Dataset items
========

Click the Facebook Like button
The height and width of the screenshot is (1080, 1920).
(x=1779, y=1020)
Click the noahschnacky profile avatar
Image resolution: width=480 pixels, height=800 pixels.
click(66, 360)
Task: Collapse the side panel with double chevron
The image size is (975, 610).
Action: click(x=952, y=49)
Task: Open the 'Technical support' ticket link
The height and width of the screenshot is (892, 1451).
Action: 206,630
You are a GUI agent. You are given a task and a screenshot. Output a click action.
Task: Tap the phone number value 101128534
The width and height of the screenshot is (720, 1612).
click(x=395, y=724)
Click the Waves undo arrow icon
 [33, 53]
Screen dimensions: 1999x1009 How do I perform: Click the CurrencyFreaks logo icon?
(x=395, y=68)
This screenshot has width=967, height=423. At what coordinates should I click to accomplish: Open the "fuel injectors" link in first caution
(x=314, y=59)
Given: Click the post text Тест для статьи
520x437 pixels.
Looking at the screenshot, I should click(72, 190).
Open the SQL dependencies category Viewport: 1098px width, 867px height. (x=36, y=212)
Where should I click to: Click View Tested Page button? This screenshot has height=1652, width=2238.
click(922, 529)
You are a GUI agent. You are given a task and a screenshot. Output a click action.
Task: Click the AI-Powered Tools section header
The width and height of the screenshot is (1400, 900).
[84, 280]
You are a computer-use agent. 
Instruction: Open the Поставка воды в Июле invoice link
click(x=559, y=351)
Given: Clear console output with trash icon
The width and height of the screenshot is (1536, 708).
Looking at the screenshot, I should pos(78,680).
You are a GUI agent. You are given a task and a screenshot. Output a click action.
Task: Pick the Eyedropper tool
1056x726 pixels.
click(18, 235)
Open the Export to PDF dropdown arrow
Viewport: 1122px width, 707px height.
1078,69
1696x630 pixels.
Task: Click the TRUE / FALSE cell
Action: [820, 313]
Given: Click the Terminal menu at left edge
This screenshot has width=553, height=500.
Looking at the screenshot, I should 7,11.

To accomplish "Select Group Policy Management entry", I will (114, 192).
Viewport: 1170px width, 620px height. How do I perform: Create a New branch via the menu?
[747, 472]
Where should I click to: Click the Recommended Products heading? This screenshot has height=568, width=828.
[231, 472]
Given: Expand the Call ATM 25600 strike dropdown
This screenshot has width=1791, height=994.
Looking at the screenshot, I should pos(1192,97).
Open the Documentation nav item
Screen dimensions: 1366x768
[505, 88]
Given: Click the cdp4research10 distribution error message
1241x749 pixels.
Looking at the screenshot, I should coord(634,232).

========

Exercise prompt: Rewrite the listing above with every instance of "Viewport" changed to "Display", keeping the rest as it is.

Written response:
Click the Facebook Like button
The height and width of the screenshot is (1080, 1920).
(x=1779, y=1020)
Click the noahschnacky profile avatar
Image resolution: width=480 pixels, height=800 pixels.
click(66, 360)
Task: Collapse the side panel with double chevron
The image size is (975, 610).
Action: click(x=952, y=49)
Task: Open the 'Technical support' ticket link
The height and width of the screenshot is (892, 1451).
Action: 206,630
You are a GUI agent. You are given a task and a screenshot. Output a click action.
Task: Tap the phone number value 101128534
The width and height of the screenshot is (720, 1612).
click(x=395, y=724)
Click the Waves undo arrow icon
 [33, 53]
Screen dimensions: 1999x1009 How do I perform: Click the CurrencyFreaks logo icon?
(x=395, y=68)
This screenshot has width=967, height=423. At what coordinates should I click to accomplish: Open the "fuel injectors" link in first caution
(x=314, y=59)
Given: Click the post text Тест для статьи
520x437 pixels.
Looking at the screenshot, I should click(72, 190).
Open the SQL dependencies category Display: 1098px width, 867px height. (x=36, y=212)
Where should I click to: Click View Tested Page button? This screenshot has height=1652, width=2238.
click(922, 529)
You are a GUI agent. You are given a task and a screenshot. Output a click action.
Task: Click the AI-Powered Tools section header
The width and height of the screenshot is (1400, 900).
[84, 280]
You are a computer-use agent. 
Instruction: Open the Поставка воды в Июле invoice link
click(x=559, y=351)
Given: Clear console output with trash icon
The width and height of the screenshot is (1536, 708).
Looking at the screenshot, I should pos(78,680).
You are a GUI agent. You are given a task and a screenshot. Output a click action.
Task: Pick the Eyedropper tool
1056x726 pixels.
click(18, 235)
Open the Export to PDF dropdown arrow
Display: 1122px width, 707px height.
1078,69
1696x630 pixels.
Task: Click the TRUE / FALSE cell
Action: [820, 313]
Given: Click the Terminal menu at left edge
This screenshot has width=553, height=500.
Looking at the screenshot, I should 7,11.

To accomplish "Select Group Policy Management entry", I will (114, 192).
Display: 1170px width, 620px height. How do I perform: Create a New branch via the menu?
[747, 472]
Where should I click to: Click the Recommended Products heading? This screenshot has height=568, width=828.
[231, 472]
Given: Expand the Call ATM 25600 strike dropdown
This screenshot has width=1791, height=994.
Looking at the screenshot, I should pos(1192,97).
Open the Documentation nav item
Screen dimensions: 1366x768
[505, 88]
Given: Click the cdp4research10 distribution error message
1241x749 pixels.
Looking at the screenshot, I should coord(634,232).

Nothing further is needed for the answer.